Finalmente, la Administración Demócrata apuntó contra el Primer Ministro Binyamin Netanyahu. La vicepresidenta Harris afirmó que “es importante distinguir y no confundir al gobierno israelí con el pueblo israelí”, filtraciones de prensa informaron que Biden tachó de “imbécil” a Netanyahu, días atrás afirmó que Bibi estaba “dañando más que ayudando a Israel”, y un micrófono encendido expuso al presidente Biden diciendo que él y el premier israelí necesitaban un “momento de llegada de Jesús”; una expresión extraña que supuestamente implicaría una reunión bruscamente honesta. ¿Se ha pronunciado de esta forma alguna vez Biden en relación a Mahmmoud Abbas, Ebrahím Raisi o Nicolás Maduro?

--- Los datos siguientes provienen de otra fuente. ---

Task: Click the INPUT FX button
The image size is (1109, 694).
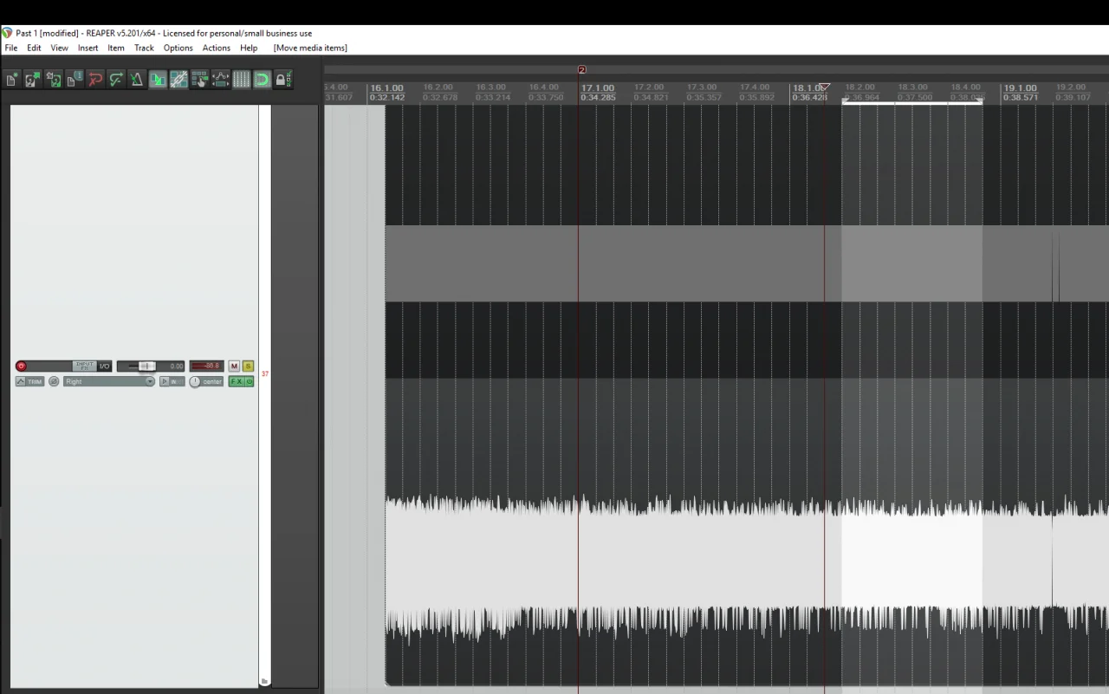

Ante la seguidilla de reprimendas, Netanyahu respondió en genérico:
“No puedes decir que apoyas el derecho de Israel a defenderse y luego oponerte a Israel cuando ejerce ese derecho. No puedes decir que apoyas el objetivo de Israel de destruir a Hamas y luego oponerte a Israel cuando toma las medidas necesarias para lograr ese objetivo. No puedes decir que te opones a la estrategia de Hamas de utilizar civiles como escudos humanos y luego culpar a Israel por las bajas civiles que son resultado de esta estrategia de Hamas”.
Tradicionalmente, las administraciones demócratas estadounidenses no se han llevado genial con las coaliciones formadas por el Likud en Israel. Con altibajos a lo largo de su carrera política, Biden ha demostrado ser mayormente un aliado de Israel y además él personifica al sector centrista, moderado y filosionista del actual Partido Demócrata cuya contracara es un espacio radicalizado y fuertemente hostil a Israel, con exponentes como Ilhan Omar, Rashida Tlaib o Bernie Sanders. Los roces con un aliado en guerra y las diferentes visiones e intereses de una superpotencia mundial respecto de los de una potencia regional, pueden ser inevitables. Menos comprensibles resultan las presiones públicas y las agresiones intencionales hacia el actual gobierno israelí, la obstinada insistencia en reiterar políticas ya probadamente fallidas y querer forzar esas ideas en el peor momento posible -psicológica y políticamente- a una nación traumada, herida y luchando por su supervivencia.
Queda el sabor amargo de deducir que el presidente Joe Biden está supeditando el destino de esta contienda crucial, así como la alianza especial con Israel, a su campaña electoral doméstica; al buscar apaciguar a los segmentos críticos de Israel entre su masa de votantes. La última vez que condicionó una decisión estratégica de política exterior a una consideración política interna fue al retirar caóticamente a las tropas de Afganistán, con la consigna declarada de que esa era una diplomacia pensada para la clase media. Ya sabemos cómo terminó.